Qual a importância destes valores?

Antes de mais, ele depende do significado que pudermos atribuir a esses números. Em primeiro lugar é preciso notar que eles apenas dizem respeito aos bispos de Viseu. Isto significa que eles não se podem generalizar à totalidade da população viseense; quando muito, apenas se poderão estender, com uma aproximação aceitável, a outros grupos pertencentes às classes privilegiadas, tais como os membros do Cabido ou alguns elementos da nobreza. Em segundo lugar, convém observar que, ao contrário do que aparenta, não se pode dizer que esta seja uma série homogénea. Sê-lo-ia se todos os prelados fossem naturais da região, se não tivessem vivido fora de Viseu. Porém, nada disso sucede: bispos houve que nunca estiveram na diocese, outros eram estrangeiros que só tarde entraram em Portugal. Ora, tomando o exemplo da alimentação, temos que os hábitos alimentares, por um lado tão diferentes de região para região e, por outro, com tanta importância na qualidade de vida, não poderiam deixar de registar as suas marcas. Finalmente, em terceiro lugar, devemos notar que temos um número reduzido de casos. Para que do ponto de vista estatístico pudéssemos estar seguros dos resultados era necessário que os exemplos tomados se multiplicassem: em vez de termos três ou quatro elementos em cada século deveríamos ter uns trinta ou quarenta.

Deste modo, é evidente que estes resultados apenas podem ser tidos como estimativas grosseiras.

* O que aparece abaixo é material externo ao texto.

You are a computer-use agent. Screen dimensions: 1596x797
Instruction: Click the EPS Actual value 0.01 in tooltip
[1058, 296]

Porém, na ausência de outros dados poderemos utilizá-los tendo, no entanto, sempre presentes as reservas que eles nos suscitam.

Por eles vê-se que, como esperávamos, o balanço global dá um aumento da vida média, do séc. XVI ao séc. XX. Século após século, esse mesmo movimento, à excepção do último período (provavelmente devido às deficiências atrás apontadas) manifesta-se do mesmo modo. Até aqui nada há que não se pudesse prever. Pelo contrário, os dados novos que estaria fora do alcance das nossas previsões colocam-nos uma dúvida: com os valores apurados verifica-se que o mais importante aumento da vida média se dá do séc. XVI pau o XVII: ora, ele deu-se na realidade ou surge aqui apenas pelo facto de o valor estimado para o séc. XVI, devido à fragilidade da série, ser demasiado baixo? Por outro lado, caso esse movimento traduza aquilo que na realidade sucedeu, aconteceu o mesmo com a totalidade da população viseense?

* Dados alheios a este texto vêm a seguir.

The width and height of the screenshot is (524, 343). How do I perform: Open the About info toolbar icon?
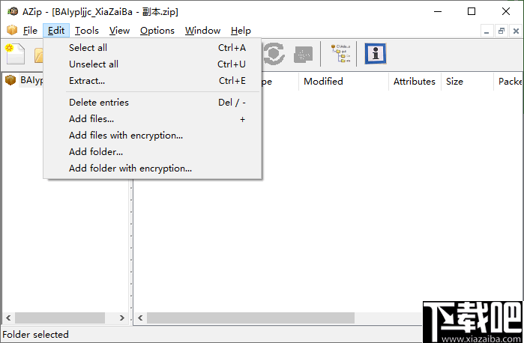(x=376, y=53)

Em conclusão, temos que os problemas que esses números nos levantam são sobretudo dois: o primeiro é o de sabermos qual é o crédito que lhes poderemos atribuir; o segundo é de sabermos até que ponto o movimento por eles traçada está de acordo com o que se passa com os outros grupos sociais e até mesmo com a globalidade da população.

Em qualquer dos casos, apenas a repetição das sondagens, no mesmo e em diferentes grupos sociais, com o mesmo e com outros métodos, permitirá esclarecer estas questões.

 

Referência bibliográfica:

António João Cruz, «A duração da vida: uma sondagem na longa duração», A Voz das Beiras, 522, 29-11-1984, pp. 2, 8.